Data for this task:
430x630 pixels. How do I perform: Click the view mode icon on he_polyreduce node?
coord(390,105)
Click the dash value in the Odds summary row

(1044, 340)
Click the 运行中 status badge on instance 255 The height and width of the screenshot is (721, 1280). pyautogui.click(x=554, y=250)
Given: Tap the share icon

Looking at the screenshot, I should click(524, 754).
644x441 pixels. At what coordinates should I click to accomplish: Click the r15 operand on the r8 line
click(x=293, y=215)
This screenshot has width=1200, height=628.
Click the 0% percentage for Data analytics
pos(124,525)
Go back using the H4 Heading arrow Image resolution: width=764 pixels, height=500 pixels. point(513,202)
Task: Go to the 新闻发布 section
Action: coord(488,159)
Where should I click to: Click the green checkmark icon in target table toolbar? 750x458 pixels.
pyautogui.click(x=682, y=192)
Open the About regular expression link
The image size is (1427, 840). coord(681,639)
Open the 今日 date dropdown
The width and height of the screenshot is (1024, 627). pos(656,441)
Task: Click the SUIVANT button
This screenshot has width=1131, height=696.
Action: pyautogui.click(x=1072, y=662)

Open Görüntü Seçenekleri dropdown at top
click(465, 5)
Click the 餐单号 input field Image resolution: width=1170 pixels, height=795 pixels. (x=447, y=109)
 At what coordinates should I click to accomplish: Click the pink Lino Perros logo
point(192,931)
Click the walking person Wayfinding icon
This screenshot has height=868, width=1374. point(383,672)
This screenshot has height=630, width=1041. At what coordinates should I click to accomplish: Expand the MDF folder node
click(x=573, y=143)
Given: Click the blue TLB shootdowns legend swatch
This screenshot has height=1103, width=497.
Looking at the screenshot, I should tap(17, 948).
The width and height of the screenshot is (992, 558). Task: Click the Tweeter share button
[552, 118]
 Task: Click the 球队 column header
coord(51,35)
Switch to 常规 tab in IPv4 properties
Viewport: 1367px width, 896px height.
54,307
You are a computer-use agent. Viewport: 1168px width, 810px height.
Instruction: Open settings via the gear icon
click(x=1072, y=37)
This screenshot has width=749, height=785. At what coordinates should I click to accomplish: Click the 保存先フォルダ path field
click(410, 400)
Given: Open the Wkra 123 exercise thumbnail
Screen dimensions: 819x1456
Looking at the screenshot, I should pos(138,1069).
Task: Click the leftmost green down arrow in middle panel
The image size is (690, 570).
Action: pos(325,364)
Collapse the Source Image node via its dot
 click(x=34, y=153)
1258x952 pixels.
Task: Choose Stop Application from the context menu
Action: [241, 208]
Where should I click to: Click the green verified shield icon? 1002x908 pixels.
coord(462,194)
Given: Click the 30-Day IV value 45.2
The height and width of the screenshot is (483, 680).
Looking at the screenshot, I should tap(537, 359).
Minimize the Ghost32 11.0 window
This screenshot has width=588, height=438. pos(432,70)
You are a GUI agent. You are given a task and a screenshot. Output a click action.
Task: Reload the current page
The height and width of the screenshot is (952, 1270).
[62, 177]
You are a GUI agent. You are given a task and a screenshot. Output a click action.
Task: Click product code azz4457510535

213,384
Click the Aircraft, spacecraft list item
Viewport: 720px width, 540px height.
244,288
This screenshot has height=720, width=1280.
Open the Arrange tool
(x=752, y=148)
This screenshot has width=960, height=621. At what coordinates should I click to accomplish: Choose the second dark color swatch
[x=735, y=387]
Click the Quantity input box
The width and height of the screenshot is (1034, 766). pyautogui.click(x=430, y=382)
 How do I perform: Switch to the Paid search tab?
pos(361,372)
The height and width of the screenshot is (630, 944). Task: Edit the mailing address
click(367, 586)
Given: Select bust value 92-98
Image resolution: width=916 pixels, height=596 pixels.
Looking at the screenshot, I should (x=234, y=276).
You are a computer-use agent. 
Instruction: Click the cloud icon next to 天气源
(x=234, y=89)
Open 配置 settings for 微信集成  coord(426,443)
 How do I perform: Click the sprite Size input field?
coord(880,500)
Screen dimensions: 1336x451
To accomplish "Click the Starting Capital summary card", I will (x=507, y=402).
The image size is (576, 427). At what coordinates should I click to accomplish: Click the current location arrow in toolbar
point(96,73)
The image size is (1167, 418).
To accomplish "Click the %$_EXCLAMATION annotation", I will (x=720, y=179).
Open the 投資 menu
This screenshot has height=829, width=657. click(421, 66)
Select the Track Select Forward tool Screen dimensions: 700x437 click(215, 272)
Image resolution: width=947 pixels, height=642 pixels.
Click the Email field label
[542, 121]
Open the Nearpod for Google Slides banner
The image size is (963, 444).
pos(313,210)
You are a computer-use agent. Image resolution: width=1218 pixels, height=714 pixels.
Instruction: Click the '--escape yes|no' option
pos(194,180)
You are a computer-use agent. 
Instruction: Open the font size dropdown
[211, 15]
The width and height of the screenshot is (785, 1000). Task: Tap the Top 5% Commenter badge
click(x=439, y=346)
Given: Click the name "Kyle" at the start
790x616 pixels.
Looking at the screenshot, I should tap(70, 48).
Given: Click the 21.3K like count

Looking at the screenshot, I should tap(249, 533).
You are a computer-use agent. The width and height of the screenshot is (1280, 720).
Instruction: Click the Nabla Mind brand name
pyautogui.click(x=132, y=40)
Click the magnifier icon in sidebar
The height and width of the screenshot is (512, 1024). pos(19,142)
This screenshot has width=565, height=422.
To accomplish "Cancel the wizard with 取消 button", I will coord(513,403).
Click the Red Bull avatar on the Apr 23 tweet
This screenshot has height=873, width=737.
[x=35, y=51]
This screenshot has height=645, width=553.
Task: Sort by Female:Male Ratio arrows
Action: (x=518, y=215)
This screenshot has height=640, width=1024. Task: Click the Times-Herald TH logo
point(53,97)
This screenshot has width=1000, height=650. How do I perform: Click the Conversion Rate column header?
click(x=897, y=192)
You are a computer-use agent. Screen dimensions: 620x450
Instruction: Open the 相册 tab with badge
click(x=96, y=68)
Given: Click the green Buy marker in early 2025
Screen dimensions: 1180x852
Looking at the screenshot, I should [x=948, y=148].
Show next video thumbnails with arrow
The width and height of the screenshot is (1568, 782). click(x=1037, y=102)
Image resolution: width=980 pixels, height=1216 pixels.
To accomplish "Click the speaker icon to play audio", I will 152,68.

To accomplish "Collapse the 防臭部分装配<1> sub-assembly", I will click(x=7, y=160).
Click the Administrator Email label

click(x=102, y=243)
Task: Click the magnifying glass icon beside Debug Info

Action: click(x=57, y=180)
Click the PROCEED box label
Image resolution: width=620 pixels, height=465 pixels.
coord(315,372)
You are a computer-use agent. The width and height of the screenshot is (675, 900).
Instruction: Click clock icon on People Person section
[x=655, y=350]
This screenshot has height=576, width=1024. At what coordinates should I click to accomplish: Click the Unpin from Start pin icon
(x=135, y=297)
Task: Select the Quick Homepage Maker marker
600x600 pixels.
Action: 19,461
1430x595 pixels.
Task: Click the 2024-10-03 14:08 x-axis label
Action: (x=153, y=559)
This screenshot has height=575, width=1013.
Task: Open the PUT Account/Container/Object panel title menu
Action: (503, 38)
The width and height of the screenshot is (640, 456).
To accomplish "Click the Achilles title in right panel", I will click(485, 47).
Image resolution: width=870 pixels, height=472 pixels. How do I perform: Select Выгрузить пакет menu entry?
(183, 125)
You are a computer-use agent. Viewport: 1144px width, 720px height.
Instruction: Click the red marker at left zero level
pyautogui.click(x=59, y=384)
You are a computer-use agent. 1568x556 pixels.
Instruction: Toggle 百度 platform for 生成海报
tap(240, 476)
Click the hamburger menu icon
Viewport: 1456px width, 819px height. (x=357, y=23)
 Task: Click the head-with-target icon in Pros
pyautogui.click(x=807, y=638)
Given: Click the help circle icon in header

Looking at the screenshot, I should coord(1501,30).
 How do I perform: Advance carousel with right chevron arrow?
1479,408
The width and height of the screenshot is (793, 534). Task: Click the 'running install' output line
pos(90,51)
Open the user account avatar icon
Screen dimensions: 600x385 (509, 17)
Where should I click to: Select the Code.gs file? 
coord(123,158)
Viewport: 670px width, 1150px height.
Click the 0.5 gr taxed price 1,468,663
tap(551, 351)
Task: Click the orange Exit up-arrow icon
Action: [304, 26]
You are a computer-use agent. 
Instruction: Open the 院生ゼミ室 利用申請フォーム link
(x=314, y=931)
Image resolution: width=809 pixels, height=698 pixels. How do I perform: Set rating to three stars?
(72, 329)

To do: Go through the records above and copy every line with the word "computer".

Output:
You are a computer-use agent. Viewport: 1168px width, 810px height.
You are a computer-use agent. 
You are a computer-use agent. Image resolution: width=1218 pixels, height=714 pixels.
You are a computer-use agent. 
You are a computer-use agent. The width and height of the screenshot is (1280, 720).
You are a computer-use agent. Screen dimensions: 620x450
You are a computer-use agent. The width and height of the screenshot is (675, 900).
You are a computer-use agent. Viewport: 1144px width, 720px height.
You are a computer-use agent. 1568x556 pixels.
You are a computer-use agent. 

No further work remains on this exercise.